Dengue: atenção redobrada com as crianças

O Brasil tem visto o número de casos de dengue se multiplicar nas últimas semanas. Se em adultos os sintomas são conhecidos, como saber no caso de crianças? A médica pediatra Dra. Laura Dengue: atenção redobrada com as criançasMachado nos fala sobre o assunto. “A infecção pelo vírus da dengue pode variar desde assintomática até sintomas graves. Quando sintomática, pode se manifestar em três fases: febril, crítica e recuperação. Na fase febril, há febre alta (que pode durar de dois a sete dias) associada à dor de cabeça, prostração, dor nos olhos. Falta de apetite, vômitos e diarreia podem estar presentes. A criança também pode apresentar vermelhidão no corpo, que muitas vezes vem acompanhada de muita coceira. A fase crítica se inicia quando o paciente para de apresentar a febre (do terceiro ao sétimo dia de doença) e é quando precisamos de muita atenção, pois nessa fase podem surgir os sinais de gravidade. Precisamos ficar atentos à dor abdominal intensa, vômitos persistentes, tonteira, sangramento, sonolência ou irritabilidade, além de outros sinais que podem ser identificados no exame físico. A vigilância clínica é essencial para conduzir os casos graves da melhor forma possível. Na fase de recuperação é necessária a observação de complicações, como as infecções bacterianas secundárias. Sarampo, Rubéola, escarlatina, doença de Kawasaki, Influenza, COVID-19, Infecção pelo Zika vírus, Chikungunya, febre maculosa, meningococcemia, são alguns exemplos de doenças que se manifestam de forma semelhante à Dengue, sendo muitas vezes difícil ter essa diferenciação clinicamente. Os exames laboratoriais e os testes diagnósticos nos ajudam a direcionar para a hipótese clínica. Em situações de epidemia como a que estamos vivendo, temos sempre que pensar na possibilidade de dengue”.

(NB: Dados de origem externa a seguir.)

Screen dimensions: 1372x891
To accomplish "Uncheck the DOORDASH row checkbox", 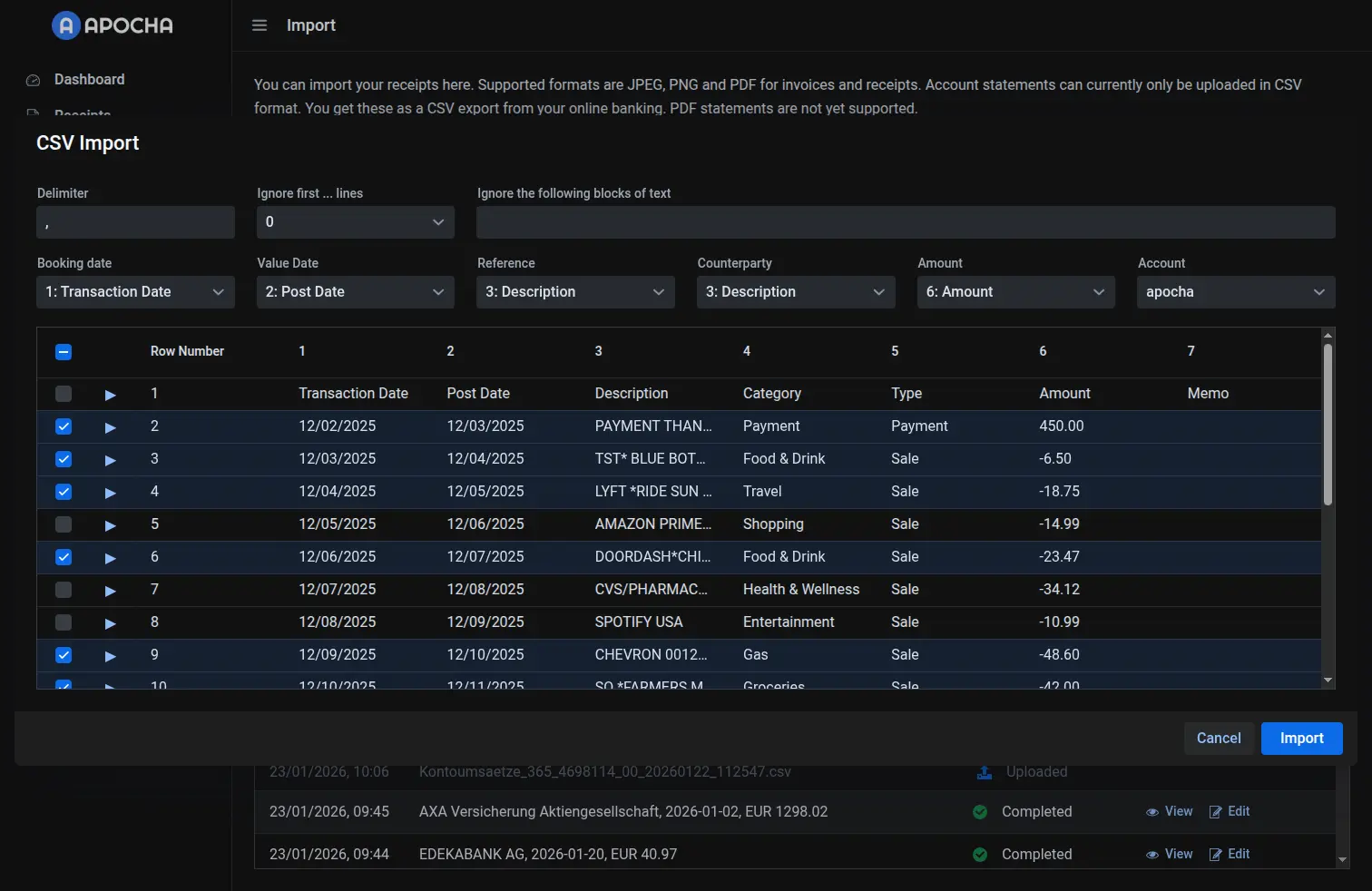I will tap(63, 557).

Dra. Laura - Dengue: atenção redobrada com as crianças
A médica pediatra Dra. Laura Machado

A médica prossegue falando sobre prevenção e tratamento. “O uso de repelentes atualmente tem que fazer parte da nossa rotina. Existem várias marcas no mercado e vários tipos de substâncias. Sabe-se que a substância Icaridina é reconhecida como a mais potente contra o Aedes Aegypti, porém, a escolha do repelente deve ser bem orientada pelo pediatra assistente. Além disso, deve-se ter cuidado na sua aplicação. Nunca colocar direto na mãozinha da criança, respeitar o número de vezes permitido para a reaplicação de acordo com a idade, e se for usar hidratante ou protetor solar, o repelente deve ser o último a ser aplicado, depois que a pele estiver bem sequinha. Em bebês pequenos que não podem usar repelente deve-se usar roupinhas compridas e mosquiteiros, e evitar a exposição. Evitar água parada é fundamental para prevenir a proliferação dos mosquitos. Em crianças que apresentam sinais e sintomas suspeitos de dengue, é necessário colher exames laboratoriais que incluem o hemograma e bioquímica; além do exame NS1 até o quinto dia de doença. Após o quinto dia, pode-se colher a sorologia para dengue. Em casos selecionados são necessários exames de imagem como radiografia de tórax, ultrassonografia e ecocardiograma. Hidratação é primordial no tratamento da dengue, mas precisa ser sempre muito bem calculada de acordo com o peso. O tipo de hidratação depende do quadro clínico do paciente, ou seja, conforme a gravidade do paciente, a hidratação será prescrita a nível ambulatorial (hidratação oral) ou hospitalar (venosa). Para pacientes sem sinais de gravidade, avaliados pelo pediatra, pode-se fazer repouso em casa, antitérmico para a febre (orientado pelo médico), além da hidratação oral prescrita de acordo com o peso do paciente. Esse paciente precisa ser reavaliado clinicamente com frequência para a monitorização dos sinais de gravidade”.

ATENÇÃO!

Crianças com diagnóstico de dengue podem evoluir de forma grave, como o choque hipovolêmico. Como em crianças a doença pode apresentar-se por sintomas inespecíficos, como prostração, sonolência, recusa alimentar, vômitos e diarreia, o início da doença pode passar despercebido e ela ser diagnosticada já na forma grave, por exemplo. Em menores de dois anos, os sintomas são ainda mais inespecíficos, como o choro persistente, cansaço, irritabilidade, podendo ser muitas das vezes confundidos com outras doenças próprias da idade. Diante disso, é preciso ter atenção às mudanças do estado geral das crianças, e valorizá-las, principalmente se estiverem acompanhadas de febre. Caso a criança já tenha o diagnóstico de dengue e está tratando em casa, observar os sinais de alarme e levar o paciente para reavaliação médica periódica, inclusive na fase de recuperação, é fundamental.